Q. I have a problem with a reasonably good friend
of about six years' standing that risks making me seem both churlish and ungenerous. This friend is to be married later in the year, and I shall have to contend with both his wedding list and his stag weekend. I have no wish to attend an entire weekend of stag activities, but have been assured that attendance will be expected. I am, frankly, ill-disposed towards his easy assumption that I'll happily shell out the requisite £200-£300. In addition to this, while I am normally quite happy to purchase wedding presents for my friends, I am unable to shake off the memory of the wedding present that this particular friend bought my wife and me about a year
after we were married: a milk jug and ceramic bowl that cannot possibly have cost him more than £10. Since money is emphatically not a concern for this individual, his parsimony was disconcerting, to say the least. How should I respond, Mary? I fear that this friend's behaviour stems more from blokishness than from anything else. Whatever insights or suggestions you could make would be gratefully accepted — and acted upon.
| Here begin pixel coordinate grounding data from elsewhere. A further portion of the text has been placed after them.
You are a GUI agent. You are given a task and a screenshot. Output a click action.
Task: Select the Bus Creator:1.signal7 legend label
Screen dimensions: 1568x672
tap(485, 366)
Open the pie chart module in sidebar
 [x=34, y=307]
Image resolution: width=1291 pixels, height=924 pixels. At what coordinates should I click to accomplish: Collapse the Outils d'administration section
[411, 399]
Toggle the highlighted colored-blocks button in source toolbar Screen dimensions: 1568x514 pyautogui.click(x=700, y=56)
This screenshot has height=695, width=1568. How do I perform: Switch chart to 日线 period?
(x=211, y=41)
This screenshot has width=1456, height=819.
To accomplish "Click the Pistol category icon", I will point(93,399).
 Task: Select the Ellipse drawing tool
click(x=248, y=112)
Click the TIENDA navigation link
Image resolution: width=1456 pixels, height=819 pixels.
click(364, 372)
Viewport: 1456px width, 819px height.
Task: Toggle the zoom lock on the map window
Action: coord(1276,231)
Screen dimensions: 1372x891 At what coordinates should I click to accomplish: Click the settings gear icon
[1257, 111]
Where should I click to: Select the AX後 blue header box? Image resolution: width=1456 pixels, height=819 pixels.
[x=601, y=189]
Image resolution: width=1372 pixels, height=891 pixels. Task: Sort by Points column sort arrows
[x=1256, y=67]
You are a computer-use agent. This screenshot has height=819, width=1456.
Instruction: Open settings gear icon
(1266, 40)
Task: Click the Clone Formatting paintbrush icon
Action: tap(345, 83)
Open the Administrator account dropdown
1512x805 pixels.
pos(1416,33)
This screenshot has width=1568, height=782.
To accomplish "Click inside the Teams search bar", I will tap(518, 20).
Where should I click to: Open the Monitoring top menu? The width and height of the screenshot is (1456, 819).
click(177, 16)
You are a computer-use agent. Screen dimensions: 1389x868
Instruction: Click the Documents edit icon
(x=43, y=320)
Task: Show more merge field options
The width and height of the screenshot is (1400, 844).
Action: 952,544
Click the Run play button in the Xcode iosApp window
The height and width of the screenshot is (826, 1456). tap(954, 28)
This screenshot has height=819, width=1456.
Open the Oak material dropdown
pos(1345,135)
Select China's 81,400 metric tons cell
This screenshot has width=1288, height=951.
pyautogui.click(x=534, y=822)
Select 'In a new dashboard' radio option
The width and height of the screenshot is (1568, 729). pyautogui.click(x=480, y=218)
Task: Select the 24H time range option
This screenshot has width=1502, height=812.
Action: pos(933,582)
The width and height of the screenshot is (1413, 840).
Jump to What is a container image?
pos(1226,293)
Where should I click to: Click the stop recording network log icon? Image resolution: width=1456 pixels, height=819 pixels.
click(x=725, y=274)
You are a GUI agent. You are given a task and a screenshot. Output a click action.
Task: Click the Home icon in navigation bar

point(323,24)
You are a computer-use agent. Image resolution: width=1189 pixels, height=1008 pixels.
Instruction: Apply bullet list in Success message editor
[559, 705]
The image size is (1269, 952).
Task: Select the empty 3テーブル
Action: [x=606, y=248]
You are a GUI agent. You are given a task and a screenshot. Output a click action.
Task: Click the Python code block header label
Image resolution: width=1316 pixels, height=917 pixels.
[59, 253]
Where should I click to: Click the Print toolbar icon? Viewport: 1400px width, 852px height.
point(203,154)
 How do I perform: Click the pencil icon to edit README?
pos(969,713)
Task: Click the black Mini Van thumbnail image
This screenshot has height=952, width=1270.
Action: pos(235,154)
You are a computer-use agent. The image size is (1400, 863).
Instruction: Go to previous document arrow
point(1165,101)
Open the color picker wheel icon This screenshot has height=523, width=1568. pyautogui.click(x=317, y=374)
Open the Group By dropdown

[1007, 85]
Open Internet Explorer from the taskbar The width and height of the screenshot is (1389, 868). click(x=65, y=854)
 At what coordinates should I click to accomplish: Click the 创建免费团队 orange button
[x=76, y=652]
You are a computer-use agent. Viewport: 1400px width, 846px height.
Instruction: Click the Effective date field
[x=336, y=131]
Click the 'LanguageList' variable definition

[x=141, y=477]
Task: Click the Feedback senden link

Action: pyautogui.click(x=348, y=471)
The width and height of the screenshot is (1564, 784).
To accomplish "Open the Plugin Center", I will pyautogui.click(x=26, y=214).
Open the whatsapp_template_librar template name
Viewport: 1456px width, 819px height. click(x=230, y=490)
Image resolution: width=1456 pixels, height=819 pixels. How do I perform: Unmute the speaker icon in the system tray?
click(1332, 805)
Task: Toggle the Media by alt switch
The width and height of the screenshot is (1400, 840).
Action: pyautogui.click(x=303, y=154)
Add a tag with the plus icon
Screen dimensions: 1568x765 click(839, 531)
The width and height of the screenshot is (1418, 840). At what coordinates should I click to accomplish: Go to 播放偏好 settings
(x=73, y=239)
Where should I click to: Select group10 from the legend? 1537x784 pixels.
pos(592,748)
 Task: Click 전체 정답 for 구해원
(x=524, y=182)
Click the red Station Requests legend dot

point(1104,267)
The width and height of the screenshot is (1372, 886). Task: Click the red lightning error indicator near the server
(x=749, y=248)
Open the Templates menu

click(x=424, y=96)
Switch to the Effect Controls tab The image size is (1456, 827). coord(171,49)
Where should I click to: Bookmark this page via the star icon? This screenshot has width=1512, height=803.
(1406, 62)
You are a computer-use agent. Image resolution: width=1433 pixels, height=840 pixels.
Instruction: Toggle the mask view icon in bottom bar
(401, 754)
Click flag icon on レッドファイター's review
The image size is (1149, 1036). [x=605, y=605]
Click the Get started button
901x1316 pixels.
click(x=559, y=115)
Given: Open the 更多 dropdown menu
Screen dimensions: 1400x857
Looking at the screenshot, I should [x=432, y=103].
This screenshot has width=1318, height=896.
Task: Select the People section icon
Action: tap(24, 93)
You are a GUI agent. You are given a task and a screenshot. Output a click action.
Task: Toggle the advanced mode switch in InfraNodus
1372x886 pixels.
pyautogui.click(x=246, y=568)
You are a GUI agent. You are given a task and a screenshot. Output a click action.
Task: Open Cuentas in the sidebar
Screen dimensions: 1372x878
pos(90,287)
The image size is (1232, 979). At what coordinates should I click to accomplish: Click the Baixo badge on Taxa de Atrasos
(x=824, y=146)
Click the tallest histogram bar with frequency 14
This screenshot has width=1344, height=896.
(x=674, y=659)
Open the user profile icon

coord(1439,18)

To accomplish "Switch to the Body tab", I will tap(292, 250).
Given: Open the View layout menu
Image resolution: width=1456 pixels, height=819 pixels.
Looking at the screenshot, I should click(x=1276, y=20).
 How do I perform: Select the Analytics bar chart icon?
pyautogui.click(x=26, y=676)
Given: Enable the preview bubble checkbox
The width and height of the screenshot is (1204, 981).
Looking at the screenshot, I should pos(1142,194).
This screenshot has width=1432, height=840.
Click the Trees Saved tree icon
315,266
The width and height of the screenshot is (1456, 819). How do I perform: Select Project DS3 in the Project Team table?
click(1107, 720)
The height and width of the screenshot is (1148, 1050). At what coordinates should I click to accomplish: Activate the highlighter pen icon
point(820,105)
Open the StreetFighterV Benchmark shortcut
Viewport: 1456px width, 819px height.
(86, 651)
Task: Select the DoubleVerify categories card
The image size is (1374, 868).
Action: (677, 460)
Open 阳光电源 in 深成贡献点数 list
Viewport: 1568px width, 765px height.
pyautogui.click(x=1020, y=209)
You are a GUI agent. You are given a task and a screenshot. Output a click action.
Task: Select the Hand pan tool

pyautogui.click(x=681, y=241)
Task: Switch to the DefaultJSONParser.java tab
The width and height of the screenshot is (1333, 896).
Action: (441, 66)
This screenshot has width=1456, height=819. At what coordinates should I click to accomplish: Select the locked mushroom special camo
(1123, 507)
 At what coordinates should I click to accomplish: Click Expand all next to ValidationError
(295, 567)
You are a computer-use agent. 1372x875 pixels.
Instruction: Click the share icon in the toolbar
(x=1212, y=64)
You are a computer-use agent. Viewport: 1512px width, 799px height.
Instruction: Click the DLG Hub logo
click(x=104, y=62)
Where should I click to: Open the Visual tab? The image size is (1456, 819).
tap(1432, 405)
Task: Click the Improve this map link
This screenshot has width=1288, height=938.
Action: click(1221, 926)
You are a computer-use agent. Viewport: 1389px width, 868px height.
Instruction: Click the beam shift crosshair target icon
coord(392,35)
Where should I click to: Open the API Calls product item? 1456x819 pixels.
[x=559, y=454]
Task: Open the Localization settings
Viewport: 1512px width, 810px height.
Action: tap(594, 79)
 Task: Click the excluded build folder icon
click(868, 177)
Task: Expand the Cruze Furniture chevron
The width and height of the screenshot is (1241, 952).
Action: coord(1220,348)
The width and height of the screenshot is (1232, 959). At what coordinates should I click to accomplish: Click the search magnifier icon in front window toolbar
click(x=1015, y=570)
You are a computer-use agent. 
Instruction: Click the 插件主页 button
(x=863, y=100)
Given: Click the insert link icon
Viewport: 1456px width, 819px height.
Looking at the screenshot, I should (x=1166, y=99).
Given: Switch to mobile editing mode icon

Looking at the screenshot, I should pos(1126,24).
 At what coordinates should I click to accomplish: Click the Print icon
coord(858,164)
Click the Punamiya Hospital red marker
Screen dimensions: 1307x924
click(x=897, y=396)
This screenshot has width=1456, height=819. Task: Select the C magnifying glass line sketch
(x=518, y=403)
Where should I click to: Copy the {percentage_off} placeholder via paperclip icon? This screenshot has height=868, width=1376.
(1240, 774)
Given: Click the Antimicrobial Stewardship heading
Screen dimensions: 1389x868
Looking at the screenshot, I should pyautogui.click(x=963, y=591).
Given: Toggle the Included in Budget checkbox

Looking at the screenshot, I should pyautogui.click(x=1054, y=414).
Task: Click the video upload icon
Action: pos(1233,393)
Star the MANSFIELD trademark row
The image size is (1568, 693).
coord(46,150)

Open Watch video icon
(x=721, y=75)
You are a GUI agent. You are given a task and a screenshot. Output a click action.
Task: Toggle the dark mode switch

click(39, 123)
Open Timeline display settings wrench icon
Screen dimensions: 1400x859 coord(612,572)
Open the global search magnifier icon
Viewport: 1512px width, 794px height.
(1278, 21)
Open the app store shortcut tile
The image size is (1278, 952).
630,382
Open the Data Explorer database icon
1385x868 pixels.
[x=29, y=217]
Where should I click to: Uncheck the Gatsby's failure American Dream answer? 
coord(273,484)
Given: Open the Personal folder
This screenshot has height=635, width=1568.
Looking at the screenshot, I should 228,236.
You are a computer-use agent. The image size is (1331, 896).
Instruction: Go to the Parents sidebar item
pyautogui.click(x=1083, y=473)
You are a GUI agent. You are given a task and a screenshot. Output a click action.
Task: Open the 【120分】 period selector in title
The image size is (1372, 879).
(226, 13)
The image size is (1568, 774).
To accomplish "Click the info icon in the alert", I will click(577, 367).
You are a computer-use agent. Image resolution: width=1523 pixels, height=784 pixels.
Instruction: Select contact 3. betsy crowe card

Name and address withheld A. No man of sound mind and body would wish to attend a stag night, since the process will inevitably involve paying through the nose to endanger his own health and safety. However, the correct protocol is to accept this inevitability with good grace and blokish solidarity. Remember that failure to co-operate would result in non-specific guilt feelings which would cause you more pain in the long run than the pain of part
ing with £300. In any case, you should regard the financial outlay of both the weekend and the wedding present as lossleaders. As you say, the man in question has no money problems. Continued social interaction with him will enable you to recoup it in one form or another.